Best Ever Hindi Films by Women Directors

Last updated on: July 14, 2011 19:17 IST

Image: A still from Sparsh. Inset: Sai Paranjpye
Raja Sen in Mumbai

Women make movies too. Unfortunately, not quite as often.

With Zoya Akhtar's Zindagi Na Milegi Dobara hitting screens this Friday, we thought we'd take a look at the best Hindi-language films made by women, and found disturbingly few nominees. However, this is a time of hope, and to all those young women making movies now -- Zoya, Kiran Rao, Nandita Das -- here are 10 films to look at and be inspired by, 10 very significant films.

Here, in no particular order, are 10 films made by women. And the sheer range on display is laudable.

Sparsh (1980)
Director: Sai Paranjpye

A delicately sensitive work of art depicting a pure, flawed, fantastical romance, and one that makes us question which of us has vision and what we choose to see with it.

Naseeruddin Shah, in one of the greatest screen performances, plays a blind principal and Shabana Azmi, his visually-unimpaired heroine, provides a perfect foil to his character in this deeply stirring drama.

Om Shanti Om (2007)

Image: A still from Om Shanti Om (inset) Farah Khan

Director: Farah Khan

Farah Khan knows entertainment, and this film delivers it all with larger-than-life Manmohan Desai sized dollops of cheese.

A rollicking tribute to 1970s Bollywood, the film peppered with in-jokes features the biggest movie star in the world playing a starry-eyed extra who dies and is reincarnated to realise that being born a Kapoor makes for a whole different Bollywood experience.

Katha (1983)

Image: A still from Katha (Inset) Sai Paranjpye

Director: Sai Paranjpye

A simple tortoise and hare tale set in the necessarily cosy environs of a tightly crammed Mumbai shawl, this one was made special both by Paranjpye's casting against type and by the way cynicism and na vet walked hand in hand.

It's a bittersweet fable, and Naseer and Farooque Shaikh are fabulous.

Salaam Bombay (1988)

Image: A still from Salaam Bombay. Inset: Mira Nair

Director: Mira Nair

Mira Nair's strikingly close look at children living in the underbelly of Bombay city was a revolutionary, visceral punch to the gut for anyone watching, be it in South Bombay or the South of France, at whose Cannes festival it won not only the audience award but also the Golden Camera award for best first film.

With a bunch of young protagonists with unforgettable names -- Chaipau, Solah Saal and even Raghubir Yadav's Chillum -- this is a film worth watching many times over.

Chashm-e-Baddoor (1981)

Image: A still from Chashm-e-Baddoor. Iinset: Sai Paranjpye

Director: Sai Paranjpye

That the greatest bromance in the history of Hindi cinema is to be found in an 1980s indie directed by a woman speaks volumes, just like each of the delicately nuanced touches in this masterpiece.
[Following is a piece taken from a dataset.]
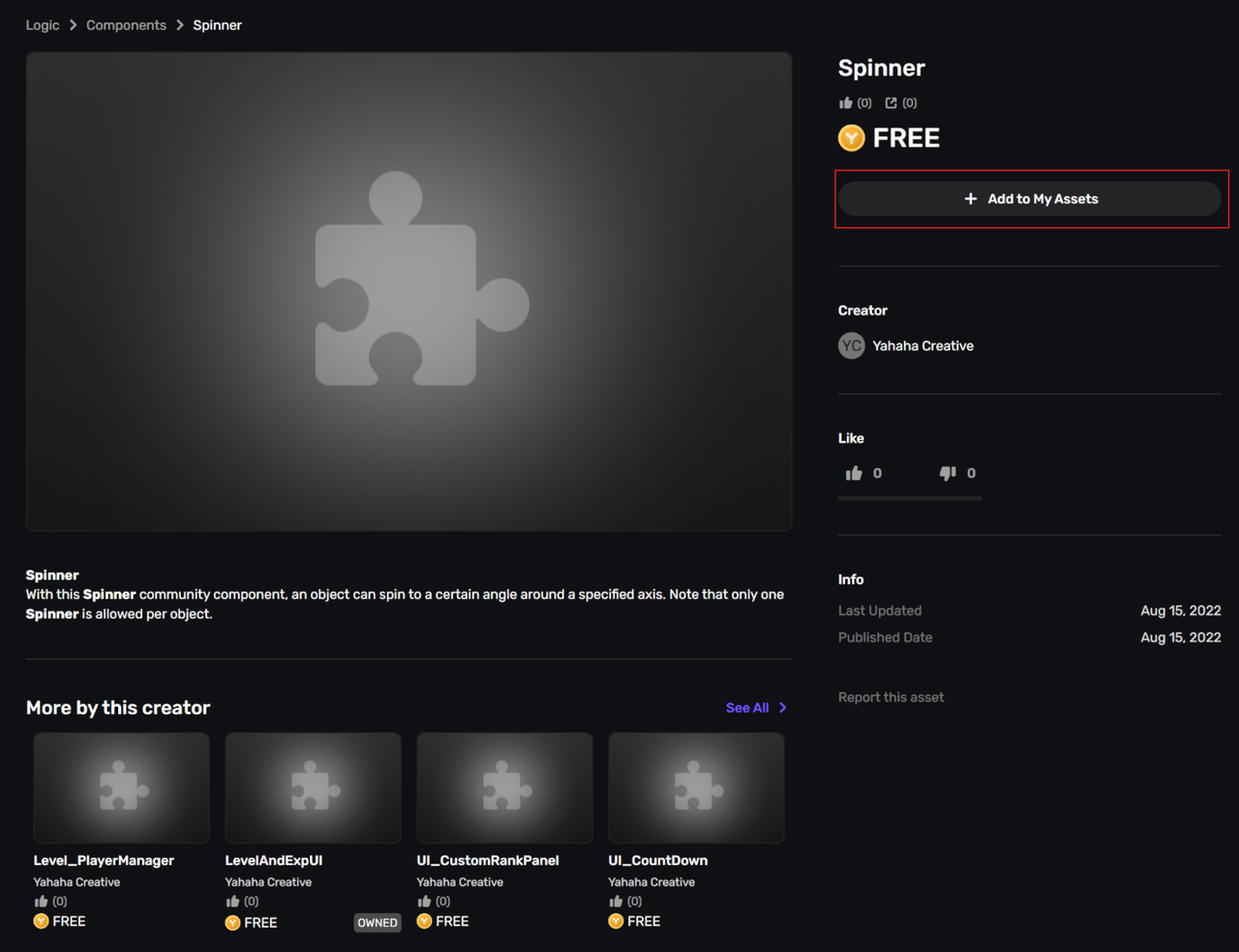
Task: Select the UI_CustomRankPanel asset title
Action: coord(488,860)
From the way Rakesh Bedi stubs out his cigarette with a flourish as he prepares to hide his desolate reality with a barrage of lies to the way neighborhood paanwallah Lallan Mia is taken along to watch a play in lieu of cigarette dues, this one's an immaculately acted stunner and definitely the finest film on this list.

Monsoon Wedding (2001)

Image: A still from Monsoon Wedding. Inset: Mira Nair

Director: Mira Nair

The bustle and bluster of a typical North Indian wedding has much pomp and as much written between the lines, and Nair explored that in this solid feature about a Delhi shaadi bursting at the seams with subtext and hypocrisy.
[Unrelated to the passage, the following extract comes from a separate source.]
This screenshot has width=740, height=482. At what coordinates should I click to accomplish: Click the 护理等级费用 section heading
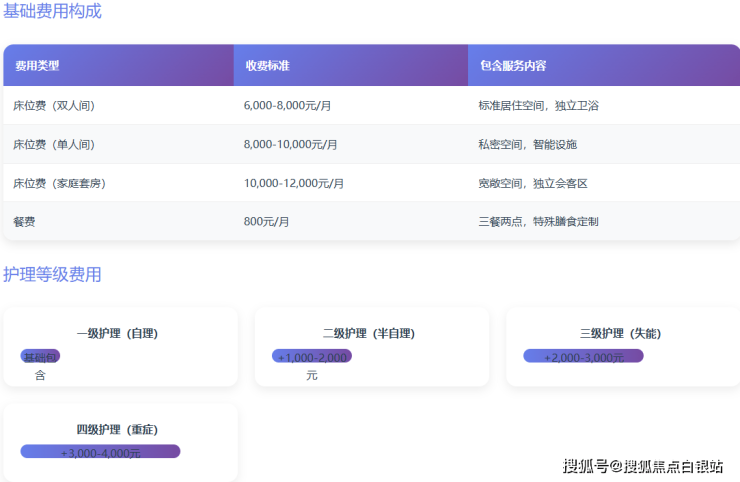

Great performances ran through the film -- from Lilette Dubey and Shefali Shah to Roshan Seth and Naseeruddin Shah -- but the highlight was Vijay Raaz, playing a marigold-chewing wedding contractor who gives the film heart.

Fire (1996)

Image: A still from Fire. Inset: Deepa Mehta

Director: Deepa Mehta

Loosely based on Ismat Chugtai's Lihaf, this Deepa Mehta film -- while incendiary for being our only genuine celluloid exploration of lesbianism -- is a very well crafted movie, a motion picture of fine pacing and wonderful narrative highs.

A powerful drama about marriage, fidelity and desire, the film boasts of standout performances from the leads Nandita Das and Shabana Azmi, and a great turn by Ranjit Chowdhry, playing the family servant Mundu.

Rudaali (1993)

Image: A still from Rudaali. Inset: Kalpana Lajmi

Director: Kalpana Lajmi

A tale of the real tears behind the life of the hired mourner, Lajmi's take on a Mahasweta Devi short story is a bleak and beautiful story of grief and longing.

With a phenomenal soundtrack by Bhupen Hazarika, the film features Amjad Khan in one of his final roles but belongs overwhelmingly to Dimple Kapadia who, playing the film's stoic lead Shanichari, delivers the finest performance of her career.

1947: Earth (1998)

Image: A still from 1947: Earth. Inset: Deepa Mehta

Director: Deepa Mehta

Popular in the festival circuit abroad largely because it brought interested onlookers a Partition story they were not as familiar with, Mehta's Earth has cinematic merits evident even to us who have seen it all before.

A well-crafted adaptation of Bapsi Sidhwa's Ice Candy Man, it centres around the luminous Nandita Das and a very good Rahul Khanna as her lover. Aamir Khan might have been all red-eyes and bluster, but somehow that overstatement worked well with AR Rahman's delicious soundtrack.

Peepli [Live] (2010)

Image: A still from Peepli [Live]. Inset: Anusha Rizvi

Director: Anusha Rizvi

I'm not the biggest fan of Rizvi's film, largely because it treads exclusively familiar ground. Then again, it is quite a well-made film, one whose narrative hooks you simply and irresistibly, and drags you along more than efficiently.

The performances are almost entirely fantastic -- Nawazuddin Sheikh, Omkar Das Manikpuri and Raghubir Yadav are all excellent -- and the film provided respite to those of us tired of the routine Friday fodder.